This is because if we live longer, we will have more time to do the things we need to do. The best scientists will be able to figure out the world's biggest problems, without having to worry about running out of time. Also, we won't ever have to worry about suffering from diseases. Lastly, we won't ever have to lose our loved ones and we will be with them forever.
Extending our longevity is a good thing, provided it can benefit all people. It seems to me that longevity and health are related, so some of the research that focuses on one should benefit the other as well. We know that certain types of diets are healthier than others i.e. the Mediterranean diet, and that correlates with living longer in general. Plus scientific advances focusing on longevity may result in other advances which help cure disease.
It depends on what it meant by longevity. If finding immortality or preventing the aging of cells are for question, then it's iffy because such labors are fruitless. However, if longevity means curing diseases and other bodily inflictions that inhibit a longer life in the people who would otherwise live longer, then yes.
Medical science should attempt to extend the longevity of humans because humans may feel more responsible for their actions if they know they will be living with them for many, many years.
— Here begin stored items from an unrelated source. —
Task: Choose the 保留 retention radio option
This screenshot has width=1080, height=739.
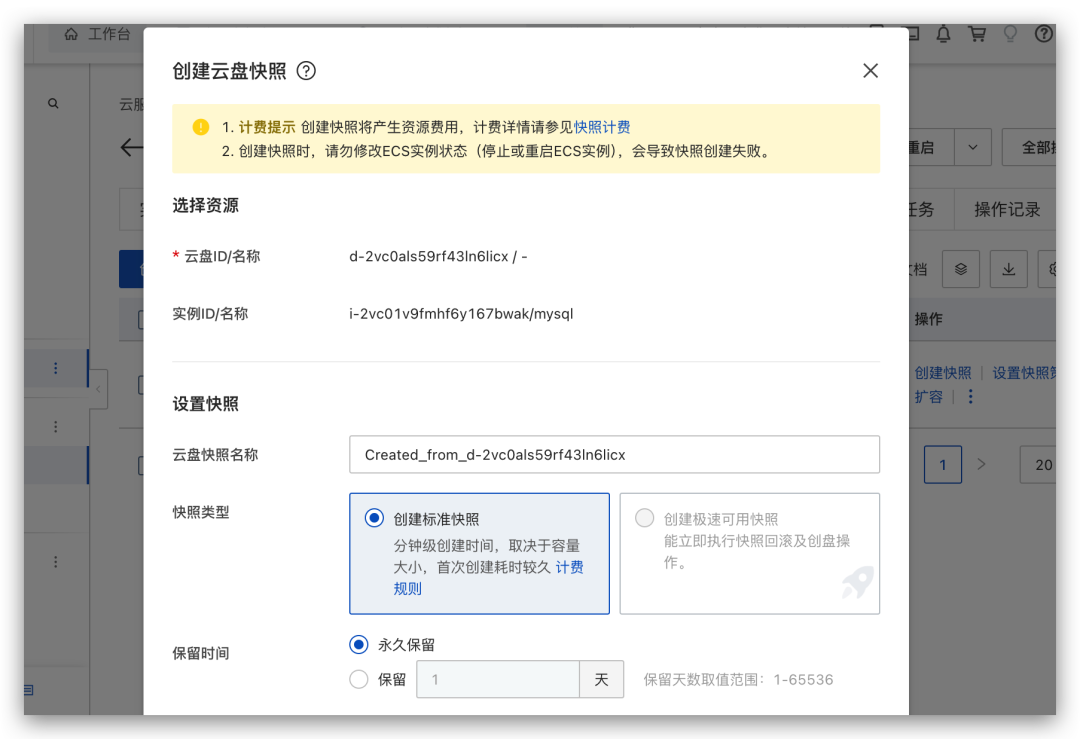Action: (x=358, y=678)
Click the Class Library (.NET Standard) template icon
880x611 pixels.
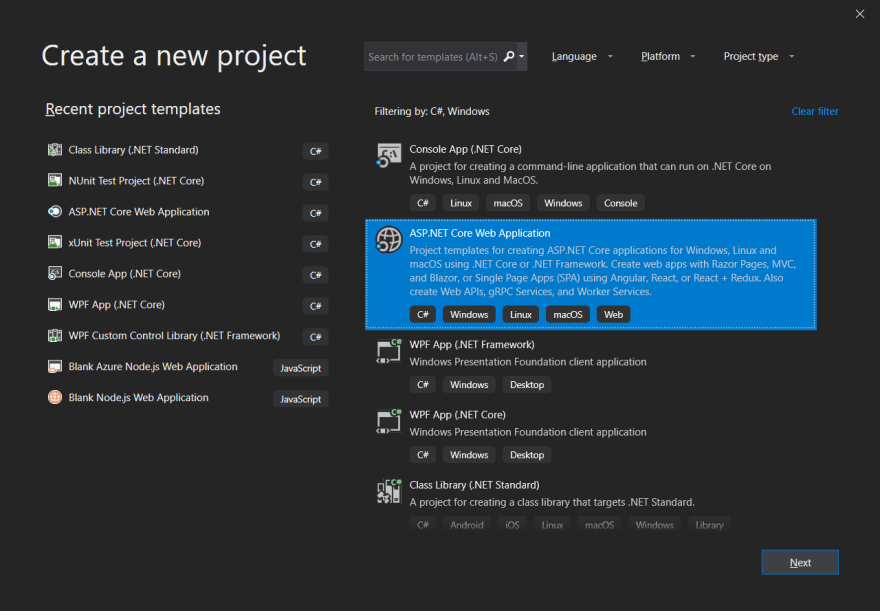point(388,492)
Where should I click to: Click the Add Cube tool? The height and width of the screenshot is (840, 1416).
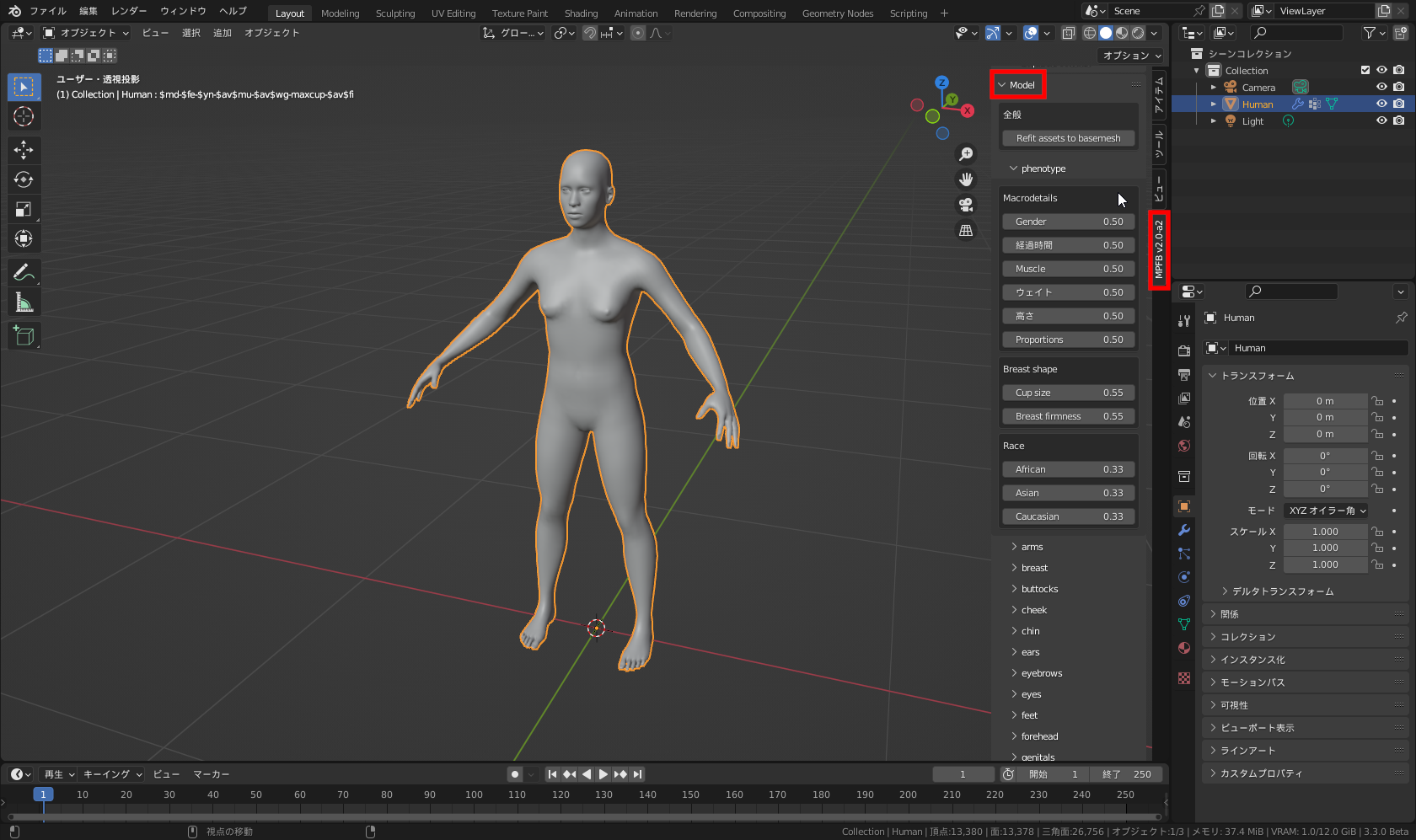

A majority of the people who refuse to take care of themselves, others around them, and the planet we live on, claim to do so because "life is too short." I believe people would worry more about Earth and the well-being of mankind if they felt that they had a long enough lifespan to justify doing so.
People were never meant to live forever. The fascination with immortality has been around a long time, but it is something that needs to cease. If the world becomes overpopulated where will everyone live, how will they eat? Once the natural life span is over, that should be it for us.